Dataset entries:
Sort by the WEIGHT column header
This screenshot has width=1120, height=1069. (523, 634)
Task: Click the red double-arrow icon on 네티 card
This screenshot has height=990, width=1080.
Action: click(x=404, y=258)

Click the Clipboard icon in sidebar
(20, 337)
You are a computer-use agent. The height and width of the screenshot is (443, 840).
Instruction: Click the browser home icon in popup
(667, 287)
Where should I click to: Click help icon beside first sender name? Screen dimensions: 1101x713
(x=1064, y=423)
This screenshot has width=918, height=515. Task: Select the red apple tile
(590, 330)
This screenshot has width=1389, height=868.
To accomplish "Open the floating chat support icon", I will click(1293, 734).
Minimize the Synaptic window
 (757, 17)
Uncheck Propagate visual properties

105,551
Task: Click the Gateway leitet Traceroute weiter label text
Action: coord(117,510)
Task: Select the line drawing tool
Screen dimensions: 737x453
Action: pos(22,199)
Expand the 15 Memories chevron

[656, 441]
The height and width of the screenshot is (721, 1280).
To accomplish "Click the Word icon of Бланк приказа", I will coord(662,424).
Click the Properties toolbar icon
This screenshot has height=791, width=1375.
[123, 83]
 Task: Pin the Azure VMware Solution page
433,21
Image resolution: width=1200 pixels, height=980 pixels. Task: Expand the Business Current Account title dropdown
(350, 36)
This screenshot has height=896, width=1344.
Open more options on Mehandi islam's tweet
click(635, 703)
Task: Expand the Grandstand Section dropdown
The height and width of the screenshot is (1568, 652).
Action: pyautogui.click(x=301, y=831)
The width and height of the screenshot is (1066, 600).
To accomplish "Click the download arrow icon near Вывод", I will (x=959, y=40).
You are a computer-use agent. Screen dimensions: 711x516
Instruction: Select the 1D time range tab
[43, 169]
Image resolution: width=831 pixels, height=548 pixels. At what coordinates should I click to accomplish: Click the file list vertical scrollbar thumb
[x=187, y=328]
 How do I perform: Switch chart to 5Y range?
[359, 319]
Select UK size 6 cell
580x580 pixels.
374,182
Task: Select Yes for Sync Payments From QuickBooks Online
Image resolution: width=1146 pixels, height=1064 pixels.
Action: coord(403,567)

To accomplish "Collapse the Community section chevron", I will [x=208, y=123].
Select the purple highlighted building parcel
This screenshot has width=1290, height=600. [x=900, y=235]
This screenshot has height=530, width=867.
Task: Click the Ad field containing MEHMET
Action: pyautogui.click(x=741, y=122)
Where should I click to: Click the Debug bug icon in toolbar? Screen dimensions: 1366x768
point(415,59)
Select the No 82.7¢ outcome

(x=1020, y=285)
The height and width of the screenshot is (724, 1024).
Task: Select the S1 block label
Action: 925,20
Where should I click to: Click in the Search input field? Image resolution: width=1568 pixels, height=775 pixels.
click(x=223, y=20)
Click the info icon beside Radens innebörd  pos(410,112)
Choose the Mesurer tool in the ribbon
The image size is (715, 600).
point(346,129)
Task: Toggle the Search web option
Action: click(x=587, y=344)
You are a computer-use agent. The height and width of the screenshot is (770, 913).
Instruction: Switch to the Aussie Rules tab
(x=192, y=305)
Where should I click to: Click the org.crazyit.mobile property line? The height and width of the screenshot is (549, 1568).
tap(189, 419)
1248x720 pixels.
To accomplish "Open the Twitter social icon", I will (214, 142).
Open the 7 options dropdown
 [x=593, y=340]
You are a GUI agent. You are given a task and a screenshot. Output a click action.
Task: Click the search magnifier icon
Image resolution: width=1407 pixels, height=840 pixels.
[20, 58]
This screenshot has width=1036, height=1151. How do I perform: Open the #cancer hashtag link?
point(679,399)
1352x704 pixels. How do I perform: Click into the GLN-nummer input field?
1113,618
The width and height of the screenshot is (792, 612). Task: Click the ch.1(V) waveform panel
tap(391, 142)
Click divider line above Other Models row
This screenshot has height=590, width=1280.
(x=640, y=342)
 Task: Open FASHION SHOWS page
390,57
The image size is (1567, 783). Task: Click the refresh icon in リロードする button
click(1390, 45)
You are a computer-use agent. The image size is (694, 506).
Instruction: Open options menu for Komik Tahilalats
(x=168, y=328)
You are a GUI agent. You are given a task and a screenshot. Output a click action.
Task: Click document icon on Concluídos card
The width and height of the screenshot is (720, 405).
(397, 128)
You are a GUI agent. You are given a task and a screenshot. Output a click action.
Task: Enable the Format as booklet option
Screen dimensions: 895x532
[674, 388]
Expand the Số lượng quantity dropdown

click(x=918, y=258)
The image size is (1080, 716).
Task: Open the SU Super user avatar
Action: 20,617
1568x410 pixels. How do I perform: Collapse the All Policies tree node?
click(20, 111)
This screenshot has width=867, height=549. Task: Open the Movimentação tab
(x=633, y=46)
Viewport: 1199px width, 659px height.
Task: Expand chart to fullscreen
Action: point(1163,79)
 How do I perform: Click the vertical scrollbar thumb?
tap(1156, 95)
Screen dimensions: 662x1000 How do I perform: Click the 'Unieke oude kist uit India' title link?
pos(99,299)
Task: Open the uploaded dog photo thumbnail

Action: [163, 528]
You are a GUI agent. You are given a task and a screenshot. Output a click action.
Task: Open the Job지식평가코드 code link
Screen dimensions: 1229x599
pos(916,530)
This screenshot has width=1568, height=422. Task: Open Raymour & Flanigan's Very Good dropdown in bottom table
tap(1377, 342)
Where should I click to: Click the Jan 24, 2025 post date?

## [Prompt]
The full set of records above must be reproduced exactly in the reply.

## [Exercise answer]
Sort by the WEIGHT column header
This screenshot has width=1120, height=1069. (523, 634)
Task: Click the red double-arrow icon on 네티 card
This screenshot has height=990, width=1080.
Action: click(x=404, y=258)

Click the Clipboard icon in sidebar
(20, 337)
You are a computer-use agent. The height and width of the screenshot is (443, 840).
Instruction: Click the browser home icon in popup
(667, 287)
Where should I click to: Click help icon beside first sender name? Screen dimensions: 1101x713
(x=1064, y=423)
This screenshot has width=918, height=515. Task: Select the red apple tile
(590, 330)
This screenshot has width=1389, height=868.
To accomplish "Open the floating chat support icon", I will click(1293, 734).
Minimize the Synaptic window
 (757, 17)
Uncheck Propagate visual properties

105,551
Task: Click the Gateway leitet Traceroute weiter label text
Action: coord(117,510)
Task: Select the line drawing tool
Screen dimensions: 737x453
Action: pos(22,199)
Expand the 15 Memories chevron

[656, 441]
The height and width of the screenshot is (721, 1280).
To accomplish "Click the Word icon of Бланк приказа", I will coord(662,424).
Click the Properties toolbar icon
This screenshot has height=791, width=1375.
[123, 83]
 Task: Pin the Azure VMware Solution page
433,21
Image resolution: width=1200 pixels, height=980 pixels. Task: Expand the Business Current Account title dropdown
(350, 36)
This screenshot has height=896, width=1344.
Open more options on Mehandi islam's tweet
click(635, 703)
Task: Expand the Grandstand Section dropdown
The height and width of the screenshot is (1568, 652).
Action: pyautogui.click(x=301, y=831)
The width and height of the screenshot is (1066, 600).
To accomplish "Click the download arrow icon near Вывод", I will (x=959, y=40).
You are a computer-use agent. Screen dimensions: 711x516
Instruction: Select the 1D time range tab
[43, 169]
Image resolution: width=831 pixels, height=548 pixels. At what coordinates should I click to accomplish: Click the file list vertical scrollbar thumb
[x=187, y=328]
 How do I perform: Switch chart to 5Y range?
[359, 319]
Select UK size 6 cell
580x580 pixels.
374,182
Task: Select Yes for Sync Payments From QuickBooks Online
Image resolution: width=1146 pixels, height=1064 pixels.
Action: coord(403,567)

To accomplish "Collapse the Community section chevron", I will [x=208, y=123].
Select the purple highlighted building parcel
This screenshot has width=1290, height=600. [x=900, y=235]
This screenshot has height=530, width=867.
Task: Click the Ad field containing MEHMET
Action: pyautogui.click(x=741, y=122)
Where should I click to: Click the Debug bug icon in toolbar? Screen dimensions: 1366x768
point(415,59)
Select the No 82.7¢ outcome

(x=1020, y=285)
The height and width of the screenshot is (724, 1024).
Task: Select the S1 block label
Action: 925,20
Where should I click to: Click in the Search input field? Image resolution: width=1568 pixels, height=775 pixels.
click(x=223, y=20)
Click the info icon beside Radens innebörd  pos(410,112)
Choose the Mesurer tool in the ribbon
The image size is (715, 600).
point(346,129)
Task: Toggle the Search web option
Action: click(x=587, y=344)
You are a computer-use agent. The height and width of the screenshot is (770, 913).
Instruction: Switch to the Aussie Rules tab
(x=192, y=305)
Where should I click to: Click the org.crazyit.mobile property line? The height and width of the screenshot is (549, 1568).
tap(189, 419)
1248x720 pixels.
To accomplish "Open the Twitter social icon", I will (214, 142).
Open the 7 options dropdown
 [x=593, y=340]
You are a GUI agent. You are given a task and a screenshot. Output a click action.
Task: Click the search magnifier icon
Image resolution: width=1407 pixels, height=840 pixels.
[20, 58]
This screenshot has width=1036, height=1151. How do I perform: Open the #cancer hashtag link?
point(679,399)
1352x704 pixels. How do I perform: Click into the GLN-nummer input field?
1113,618
The width and height of the screenshot is (792, 612). Task: Click the ch.1(V) waveform panel
tap(391, 142)
Click divider line above Other Models row
This screenshot has height=590, width=1280.
(x=640, y=342)
 Task: Open FASHION SHOWS page
390,57
The image size is (1567, 783). Task: Click the refresh icon in リロードする button
click(1390, 45)
You are a computer-use agent. The image size is (694, 506).
Instruction: Open options menu for Komik Tahilalats
(x=168, y=328)
You are a GUI agent. You are given a task and a screenshot. Output a click action.
Task: Click document icon on Concluídos card
The width and height of the screenshot is (720, 405).
(397, 128)
You are a GUI agent. You are given a task and a screenshot. Output a click action.
Task: Enable the Format as booklet option
Screen dimensions: 895x532
[674, 388]
Expand the Số lượng quantity dropdown

click(x=918, y=258)
The image size is (1080, 716).
Task: Open the SU Super user avatar
Action: 20,617
1568x410 pixels. How do I perform: Collapse the All Policies tree node?
click(20, 111)
This screenshot has width=867, height=549. Task: Open the Movimentação tab
(x=633, y=46)
Viewport: 1199px width, 659px height.
Task: Expand chart to fullscreen
Action: point(1163,79)
 How do I perform: Click the vertical scrollbar thumb?
tap(1156, 95)
Screen dimensions: 662x1000 How do I perform: Click the 'Unieke oude kist uit India' title link?
pos(99,299)
Task: Open the uploaded dog photo thumbnail

Action: [163, 528]
You are a GUI agent. You are given a task and a screenshot. Output a click action.
Task: Open the Job지식평가코드 code link
Screen dimensions: 1229x599
pos(916,530)
This screenshot has width=1568, height=422. Task: Open Raymour & Flanigan's Very Good dropdown in bottom table
tap(1377, 342)
Where should I click to: Click the Jan 24, 2025 post date?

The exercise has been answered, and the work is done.